I found a corner table near the hearth and had the serving boy bring me a pot of tea and a loaf of morning bread. This last proved to be a Farrow concoction full of seeds and nuts and bits of fruit. I ate slowly, waiting for Starling to descend. I was both impatient to be out to meet these smugglers, and reluctant to put myself in Starling's power. As the morning hours dragged by, I caught the serving boy looking oddly at me twice. The third time I caught his stare, I returned it until he blushed suddenly and looked aside. I divined then the reason for his interest. I'd spent the night in Starling's room, and no doubt he wondered what would possess her to share quarters with such a vagabond. But it was still enough to make me uncomfortable. The day was more than halfway to noon anyway. I rose and went up the stairs to Starling's door.
I knocked quietly and waited.
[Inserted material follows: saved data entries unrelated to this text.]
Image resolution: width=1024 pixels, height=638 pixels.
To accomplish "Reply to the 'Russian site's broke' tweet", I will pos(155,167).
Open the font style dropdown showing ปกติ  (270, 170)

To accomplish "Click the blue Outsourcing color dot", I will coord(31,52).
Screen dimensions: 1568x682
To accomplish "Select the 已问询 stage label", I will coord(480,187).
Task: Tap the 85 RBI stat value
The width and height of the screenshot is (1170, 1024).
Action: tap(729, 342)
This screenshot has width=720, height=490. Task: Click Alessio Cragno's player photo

But it took a second round of louder knocking before I heard a sleepy reply. After a bit she came to the door, opened it a crack, then yawned at me and motioned me in. She wore only her leggings and a recently donned oversized tunic. Her curly dark hair was tousled all about her face. She sat down heavily on the edge of her bed, blinking her eyes as I closed and fastened the door behind me. "Oh, you took a bath," she greeted me, and yawned again.
"Is it that noticeable?" I asked her testily.
She nodded at me affably. "I woke up once and thought you'd just left me here. I wasn't worried about it, though. I knew you couldn't find them without me." She rubbed her eyes, and then looked at me more critically. "What happened to your beard?"
"I tried to trim it. Without much success."
She nodded in agreement. "But it was a good idea," she said comfortingly. "It might make you look a bit less wild. And it might prevent Creece or Tassin or anyone else from our caravan from recognizing you. Here. I'll help you. Go sit on that chair. Oh, and open the shutters, let some light in here."
I did as she suggested, without much enthusiasm. She arose from the bed, stretched, and rubbed her eyes. She took a few moments to splash some water on her face, then worried her own hair back into order and fastened it with a couple of small combs. She belted the tunic to give it a shape, then slipped on her boots and laced them up. In a remarkably short time she was presentable. Then she came to me, and taking hold of my chin turned my face back and forth in the light with no shyness at all: I could not be as nonchalant as she was.
"Do you always blush so easily?" she asked me with a laugh. "It's rare to see a Buck man able to flush so red. I suppose your mother must have been fair-skinned."
I could think of nothing to say to that, so I sat silently as she rummaged in her pack and came up with a small pair of shears. She worked quickly and deftly. "I used to cut my brothers' hair," she told me as she worked. "And my father's hair and beard, after my mother died. You've a nice shape to your jaw, under all this brush. What have you been doing with it, just letting it grow out any way it pleased?"
"I suppose," I muttered nervously. The scissors were flashing away right under my nose. She paused and brushed briskly at my face. A substantial amount of curly black hair fell to the floor. "I don't want my scar to be visible," I warned her.
"It won't," she said calmly. "But you will have lips and a mouth instead of a gap in your mustache. Tilt your chin up. There. Do you have a shaving blade?"
"Only my knife," I admitted nervously.
"We'll make do then," she said comfortingly. She walked to the door, flung it open, and used the power of a minstrel's lungs to bellow for the serving boy to bring her hot water. And tea. And bread and some rashers of bacon. When she came back into the room, she cocked her head and looked at me critically. "Let's cut your hair, too," she proposed. "Take it down."
I moved too slowly to satisfy her. She stepped behind me, tugged off my kerchief, and freed my hair from the leather thong. Unbound, it fell to my shoulders. She took up her comb and curried my hair roughly forward. "Let's see," she muttered as I gritted my teeth to her rough combing.
"What do you propose?" I asked her, but hanks of hair were already falling to the floor. Whatever she had decided was rapidly becoming a reality. She pulled hair forward over my face, then cut it off square above my eyebrows, tugged her comb through the rest of it a few times, then cut it off at jaw length. "Now," she told me, "you look a bit more like Farrow merchant stock. Before you were obviously a Buckman. Your coloring is still Buck, but now your hair and clothes are Farrow. As long as you don't talk, folk won't be certain where you're from." She considered a moment, then went to work again on the hair above my brow. After a moment she rummaged around and gave me a mirror. "The white will be a lot less noticeable now."